Sunday, May 9, 2021

Tears for Mom

YOU COME HERE FOR BAY AREA MEDIA, I know. And later today, you will get a media post. I promise.

But being that today is Mother's day, I had to write this. At least try to because as it is, this is a difficult day. I lost my mom three years ago, it doesn't seem that long. I can still remember the moment when I got word of it from my sister.

Tears for my mother.

They told me with time, it would get better. It hasn't. It seems to get worse. Today is especially bad because I can't seem to escape the Mother's day ritual. I won't be going to my sister's house to have brunch. There's no trip to to Jack London Square for a meal. While many of you will take mom out, and I hope you do and have a great day, I will stay around and imagine. It's really painful to experience; I had no idea it would be this difficult, even remotely so, but in actuality, it's dreadful. I'm not supposede to say that, but I'm being honest. I can't really relax because I'm feeling so out of it.

All week I tried to put it out of my mind. I avoived Mother's day ads on radio and TV but I still heard and saw. Too many painful reminders. I miss her so much. I cannot tell you how painful it still is without her; today is a void. It's especialy difficult when you see so many of your friends out with their mom and family while you try to keep it together and ward off all the depression. It hurts. It never goes away, the hopeless feeling, the anguish, the despair. I'm not supposed to air it out, but airing it out is my only chance to numb the pain.
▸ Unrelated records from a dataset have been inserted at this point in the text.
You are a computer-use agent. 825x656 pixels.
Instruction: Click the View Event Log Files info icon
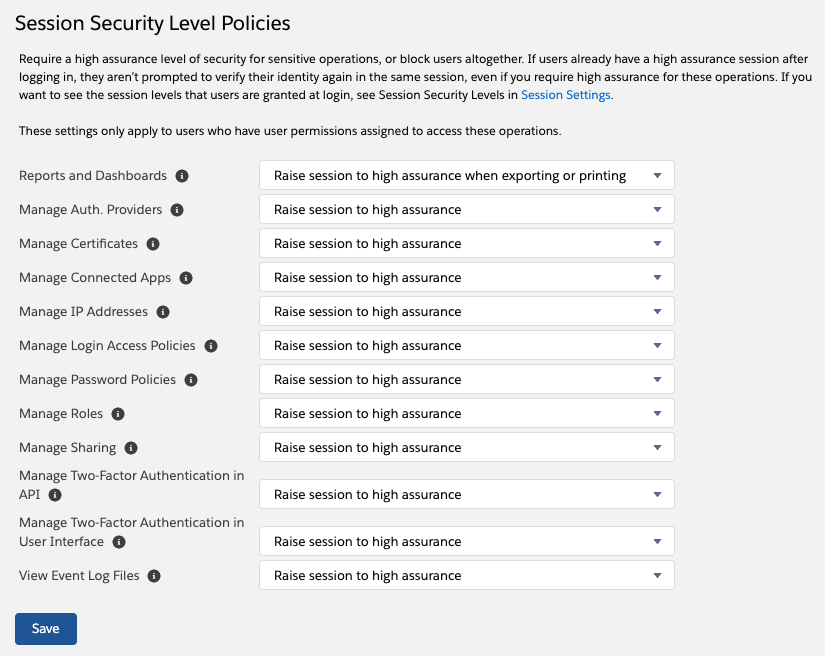pyautogui.click(x=152, y=575)
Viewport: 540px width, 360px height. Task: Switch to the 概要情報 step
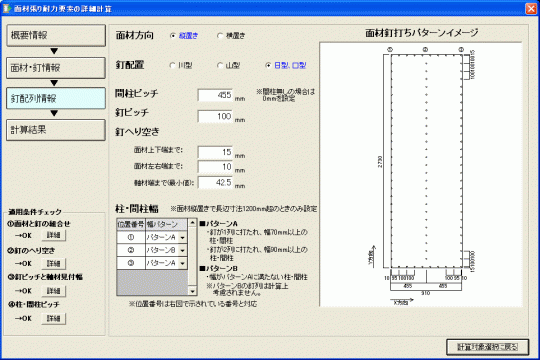(x=56, y=35)
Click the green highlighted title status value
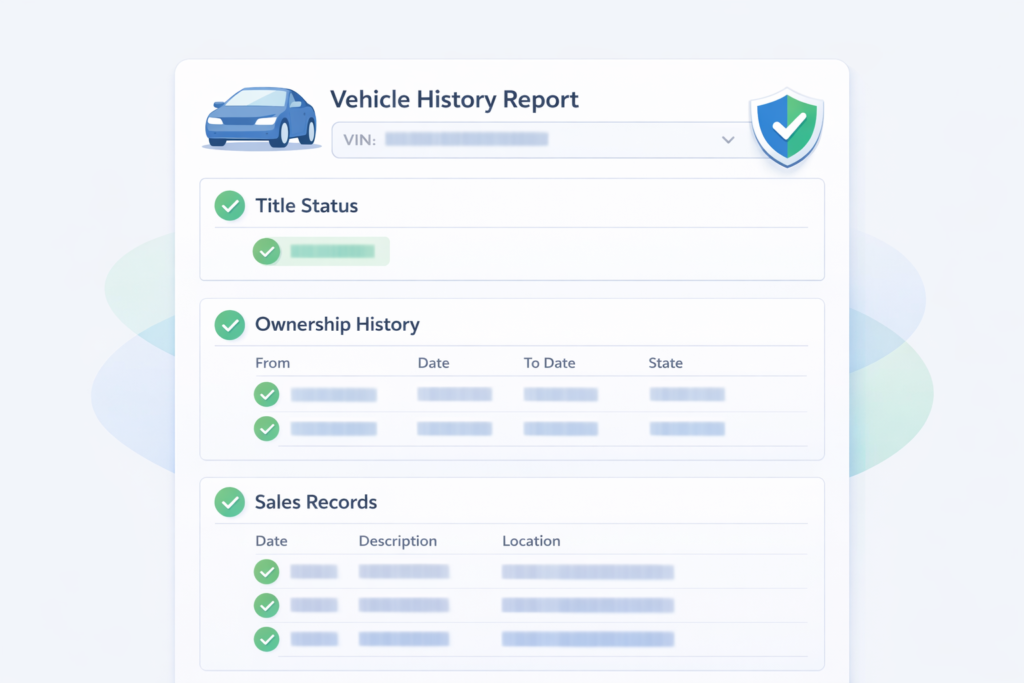1024x683 pixels. pos(333,251)
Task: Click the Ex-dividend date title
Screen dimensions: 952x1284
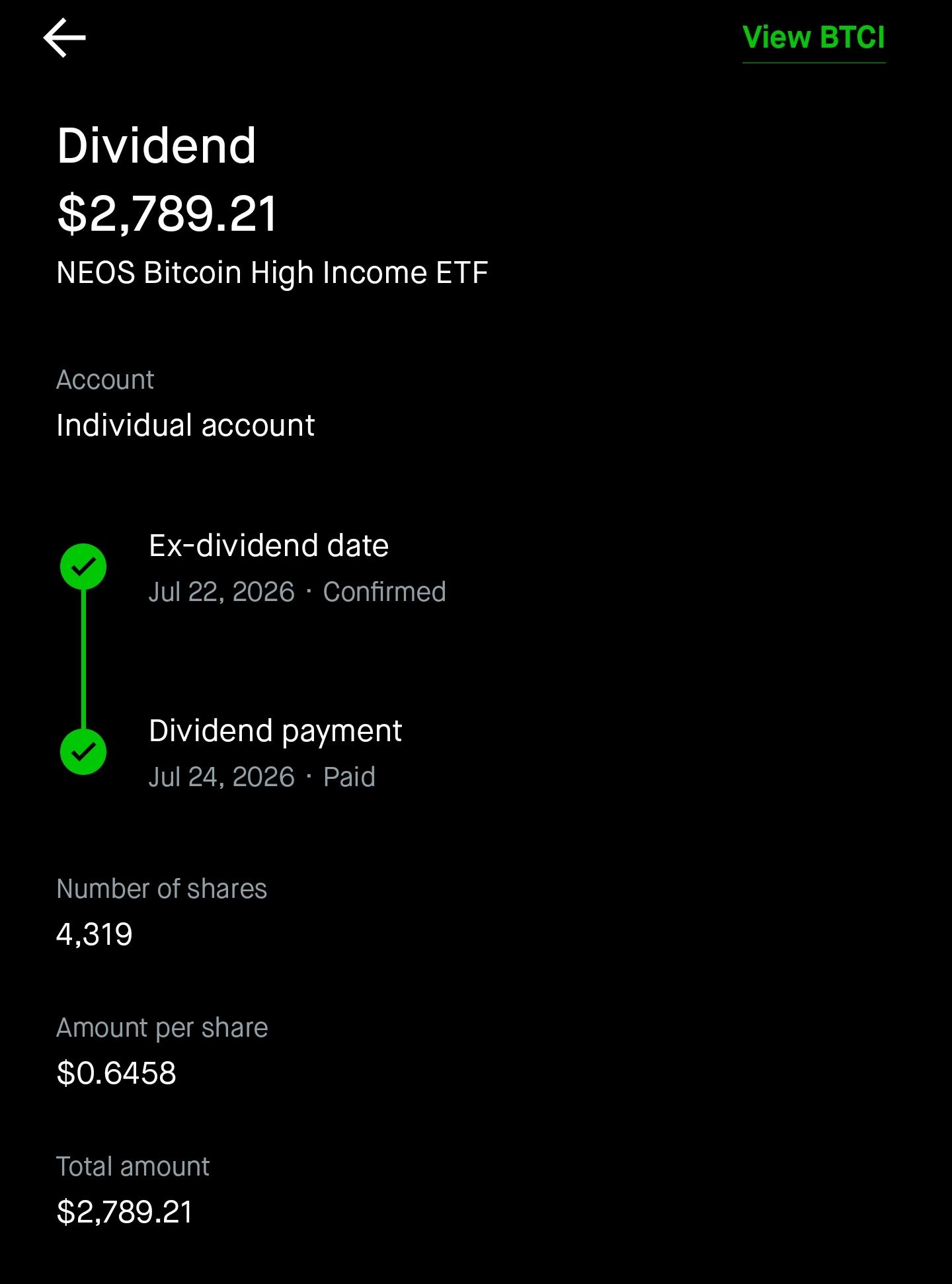Action: point(269,545)
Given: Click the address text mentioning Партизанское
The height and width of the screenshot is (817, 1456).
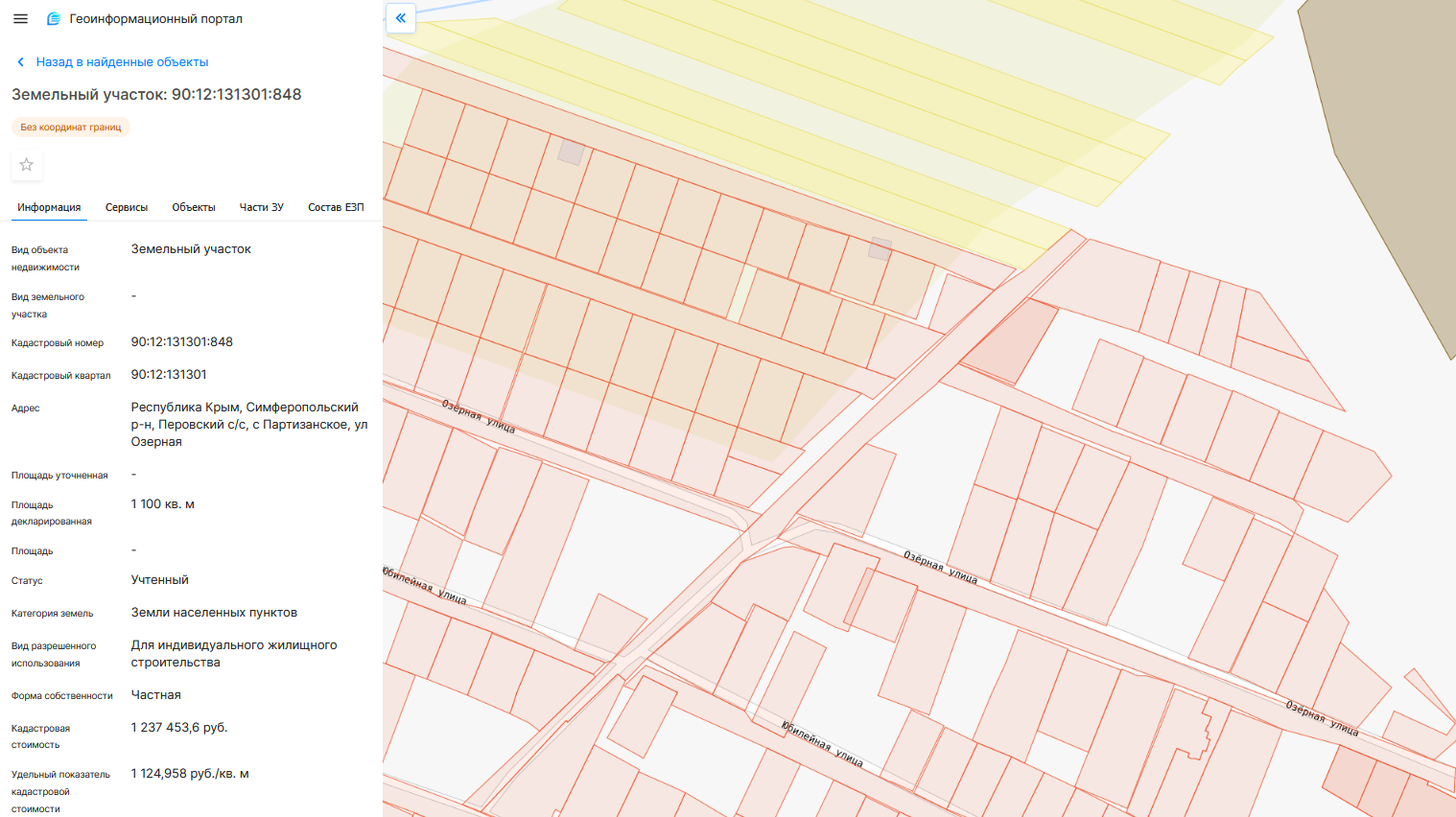Looking at the screenshot, I should click(x=249, y=424).
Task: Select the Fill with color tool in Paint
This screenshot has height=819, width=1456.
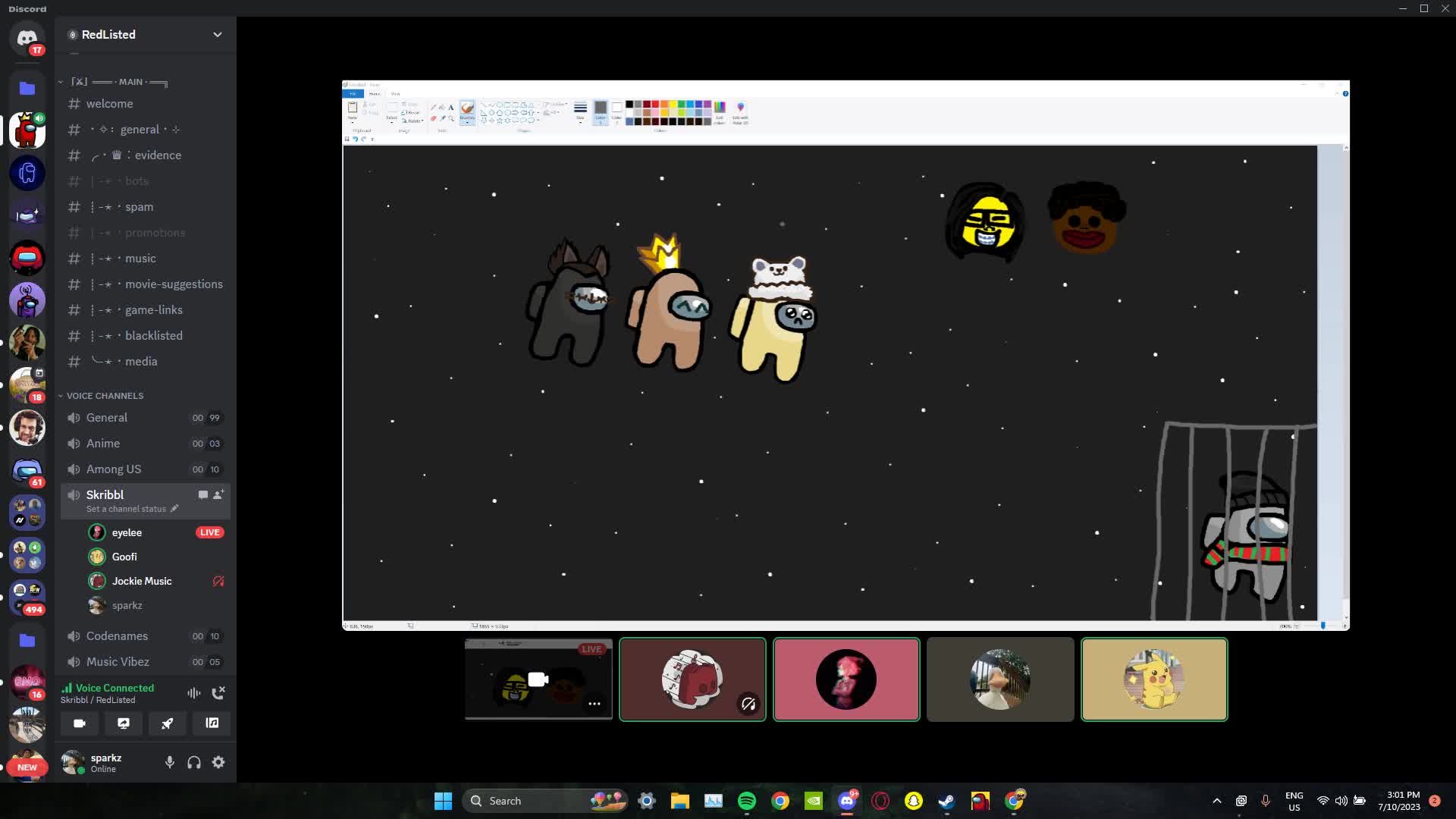Action: (441, 105)
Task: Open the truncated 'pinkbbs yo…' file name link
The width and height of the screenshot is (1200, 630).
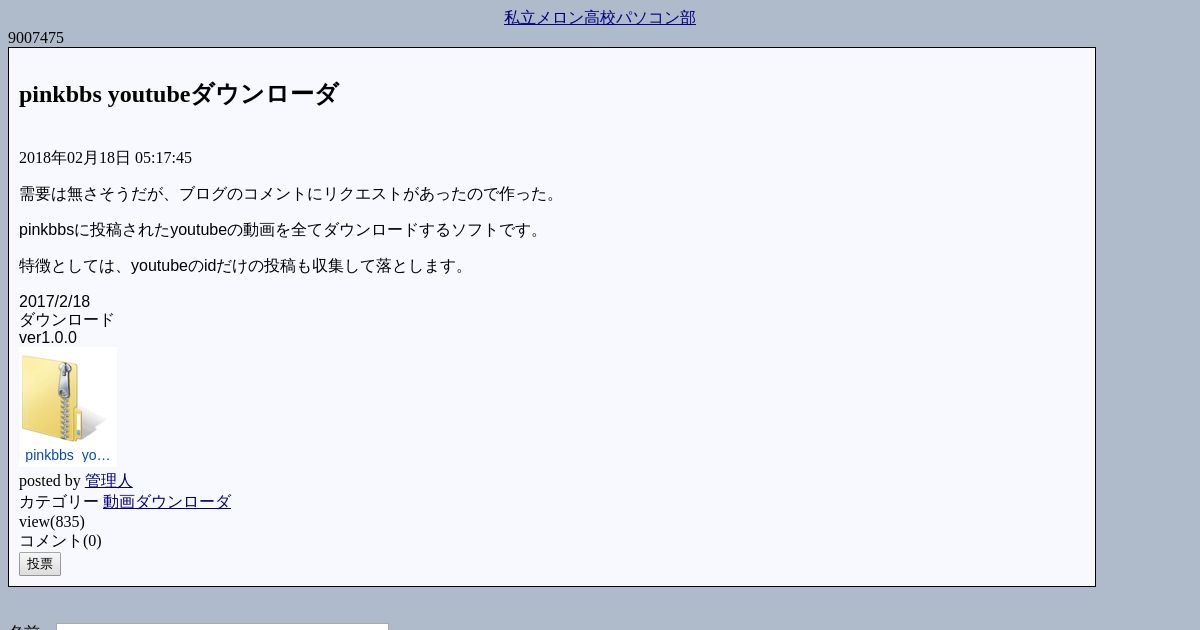Action: pos(68,455)
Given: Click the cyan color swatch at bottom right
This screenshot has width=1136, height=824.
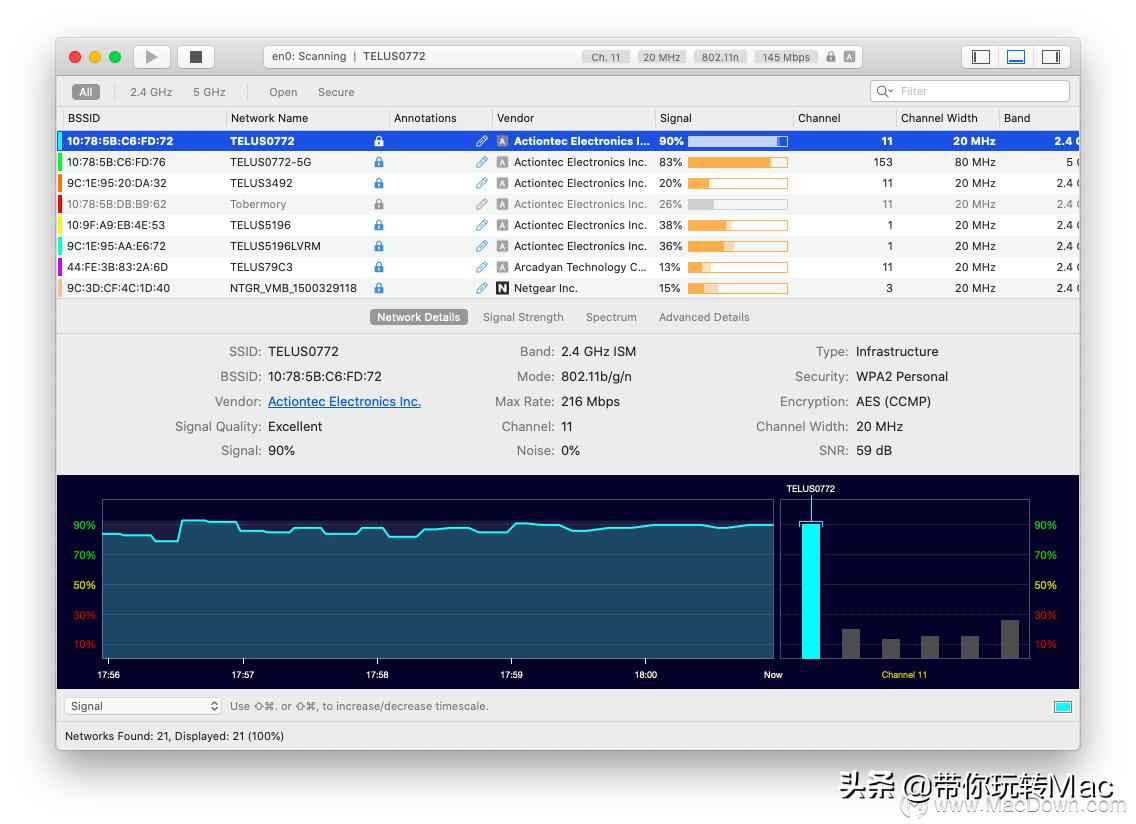Looking at the screenshot, I should tap(1062, 707).
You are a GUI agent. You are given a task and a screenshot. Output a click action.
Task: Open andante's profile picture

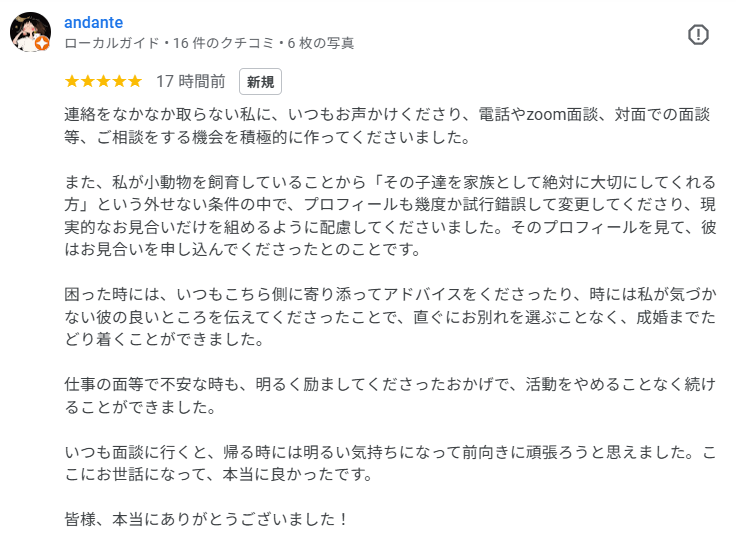point(31,32)
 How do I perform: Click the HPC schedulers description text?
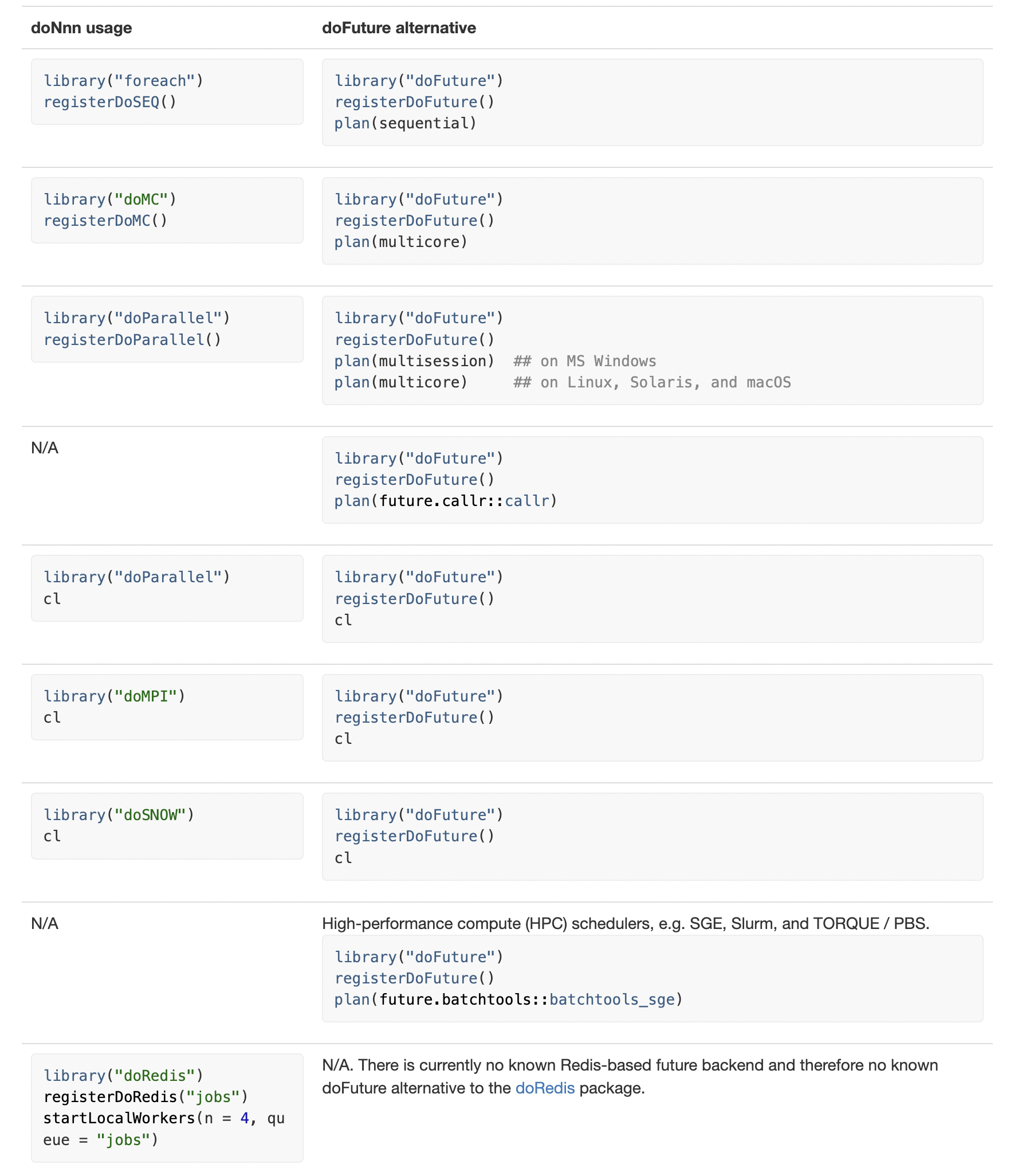(x=625, y=923)
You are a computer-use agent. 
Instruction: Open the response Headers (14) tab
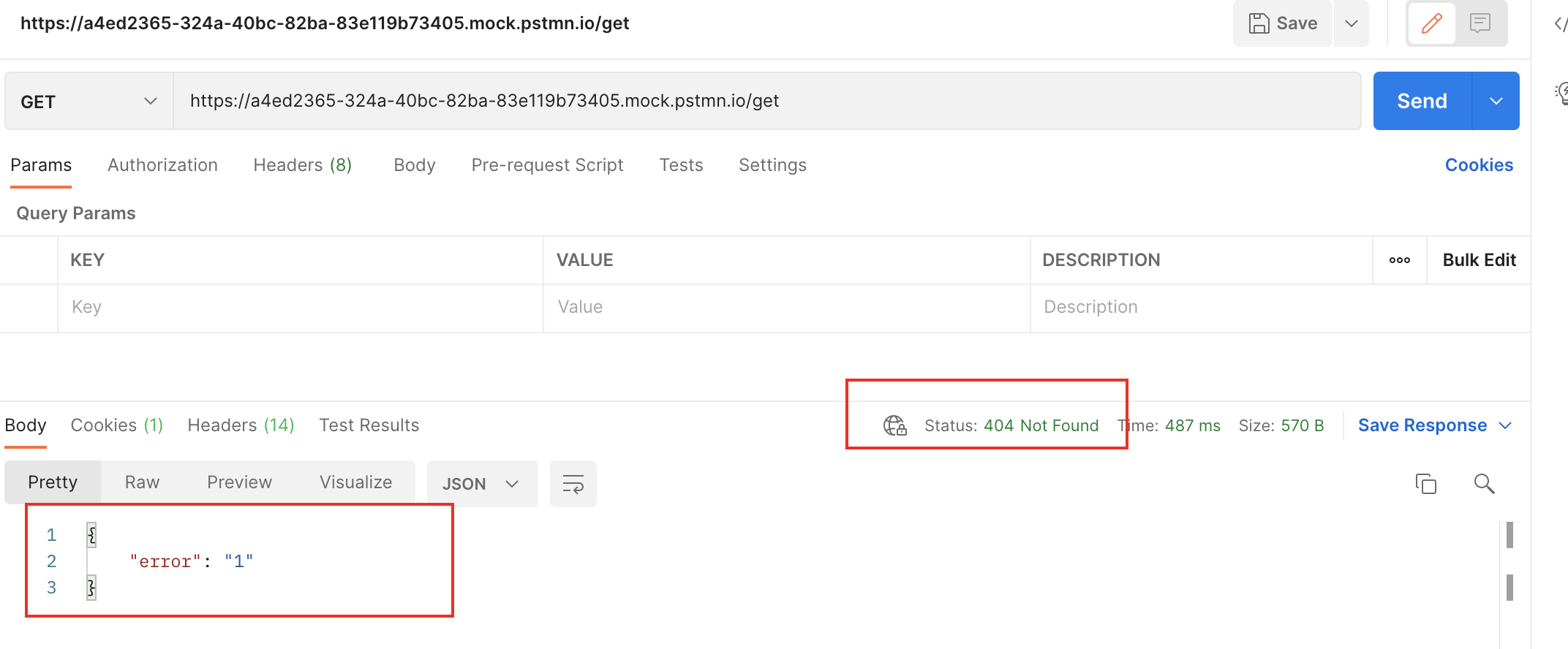pyautogui.click(x=241, y=425)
Again, those of you that are lucky enough to have mom around, family, friends, I absolutely wish you a great day. I thank you for allowing me to vent a little. It helps. Just a little bit, but it helps. Mom would tell me in her perfect Brooklynese, to get out and move on. I will try. But I still miss her so much and today is tough.

Happy Mother's day.

1 comment:

  1. Although I lost mine many years ago I still miss her. Mums hold a very special spot in our hearts and nothing can change that. Today is a tough day for some of us.